WHAT YOU HAVE TO DO. Gather every line in the records below that contains the word "image", and list each line in full.

RECORDS PROVIDED.
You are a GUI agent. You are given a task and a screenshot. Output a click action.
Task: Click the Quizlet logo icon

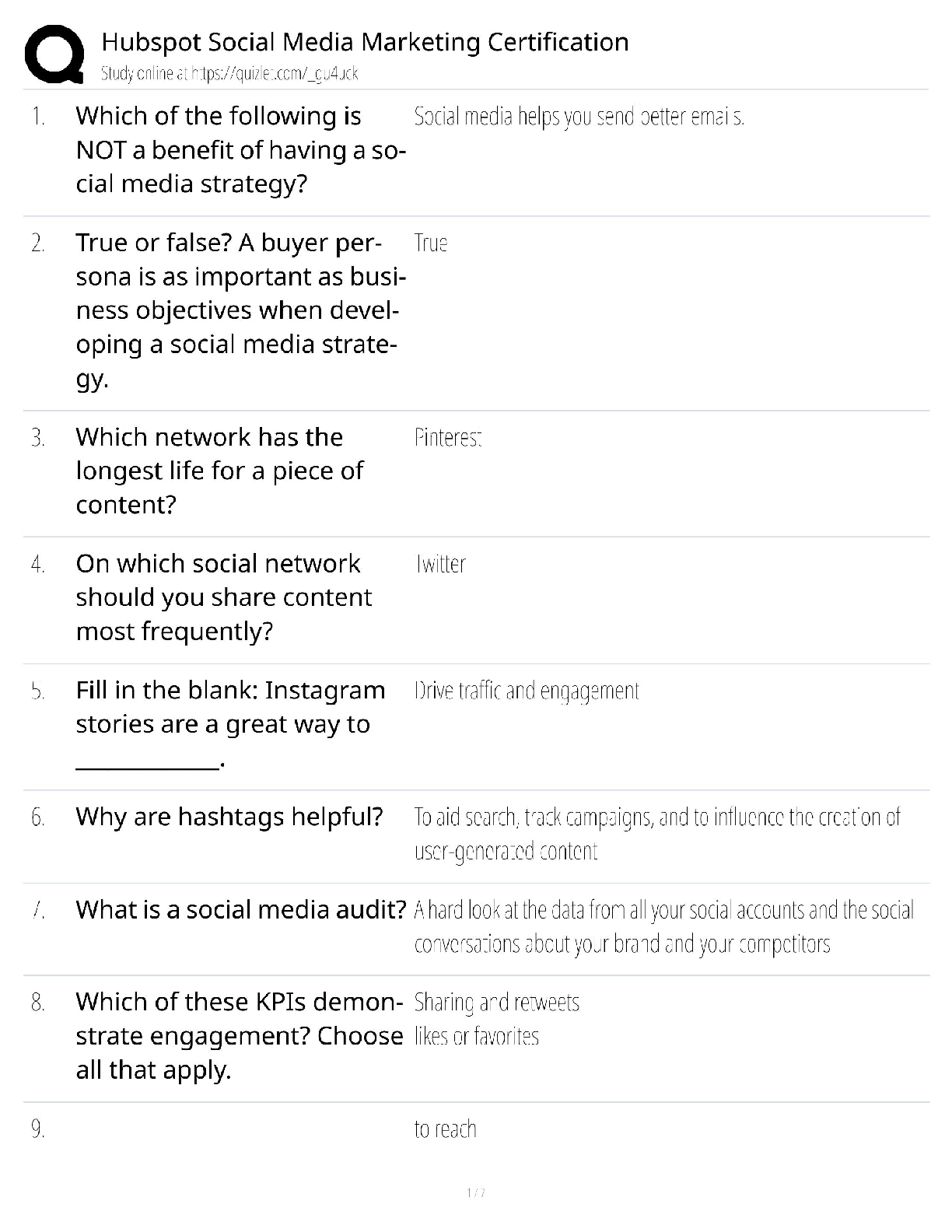click(54, 54)
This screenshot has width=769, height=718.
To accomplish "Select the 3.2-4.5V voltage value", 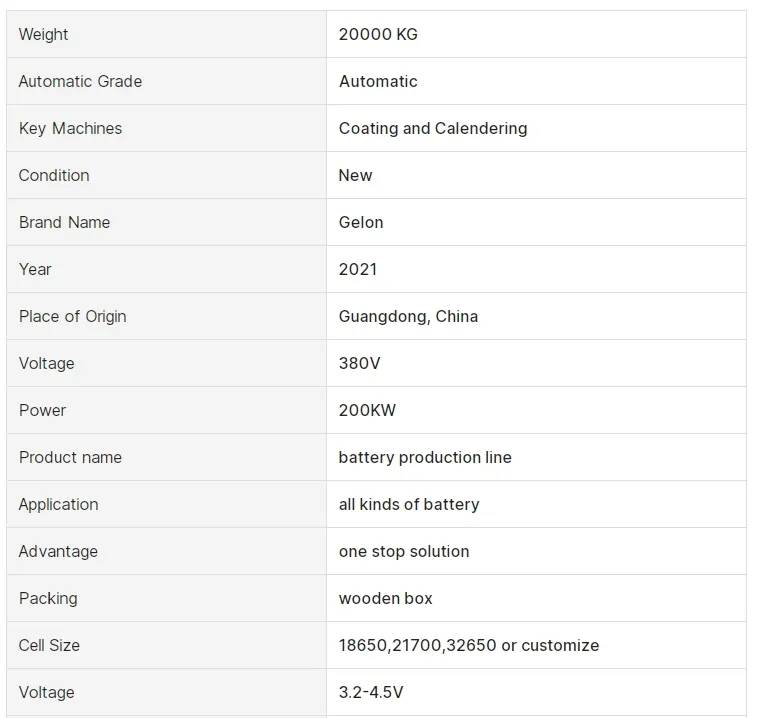I will (x=371, y=692).
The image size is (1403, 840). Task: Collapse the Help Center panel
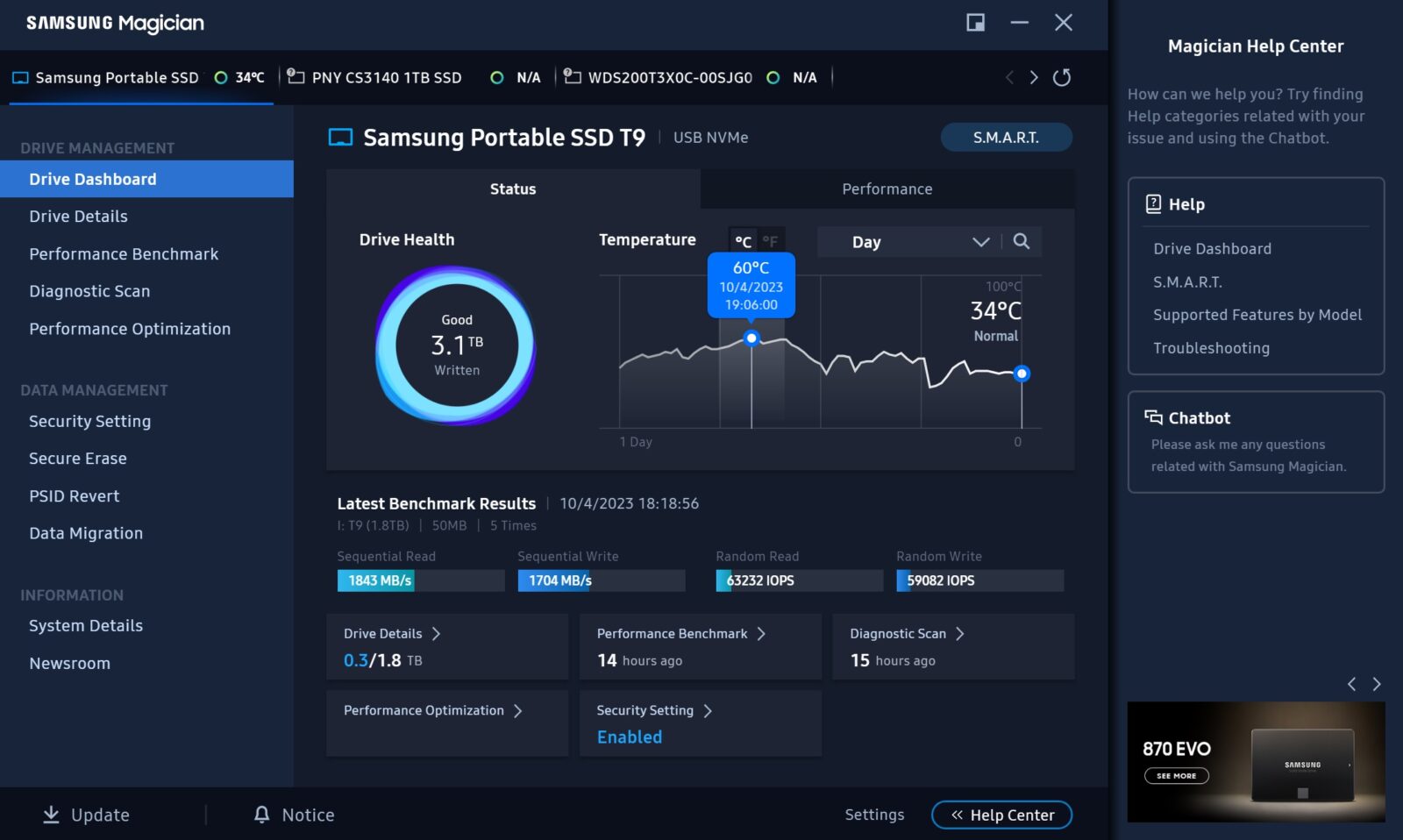(1001, 815)
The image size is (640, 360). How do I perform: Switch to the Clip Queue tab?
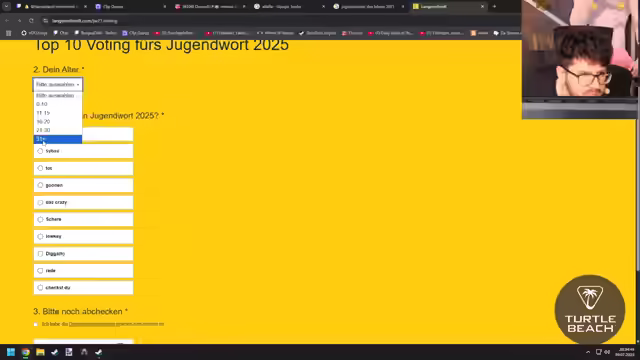129,7
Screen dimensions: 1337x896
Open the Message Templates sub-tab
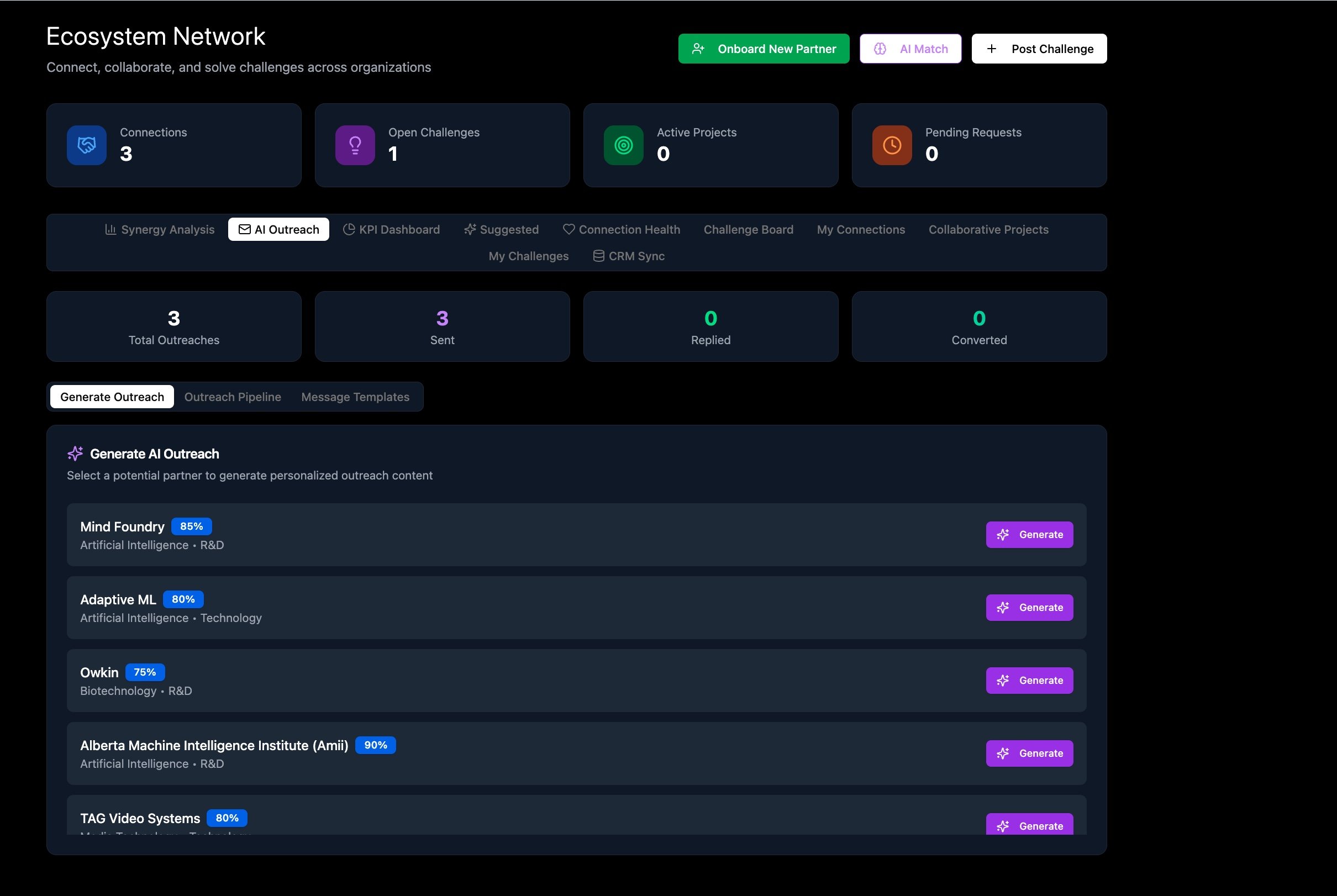click(x=355, y=397)
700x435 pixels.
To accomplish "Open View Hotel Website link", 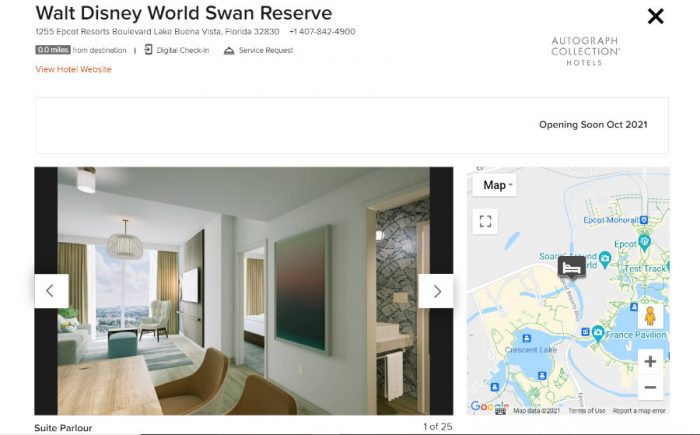I will click(x=73, y=69).
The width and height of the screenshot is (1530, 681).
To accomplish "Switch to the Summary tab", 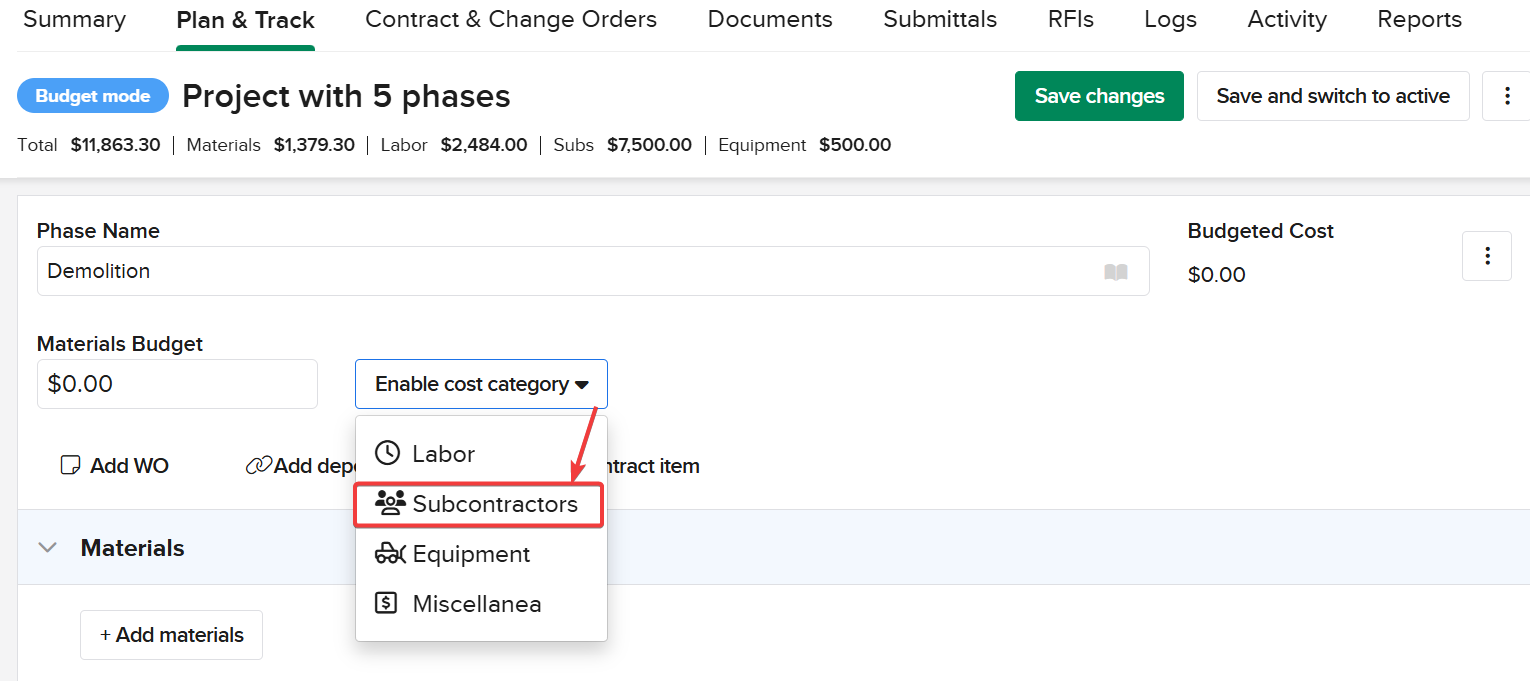I will (x=74, y=20).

ANSWER FOR THE TASK.
The image size is (1403, 840). Task: Collapse the Help Center panel
The image size is (640, 360). How do I perform: Switch to the Clip Queue tab?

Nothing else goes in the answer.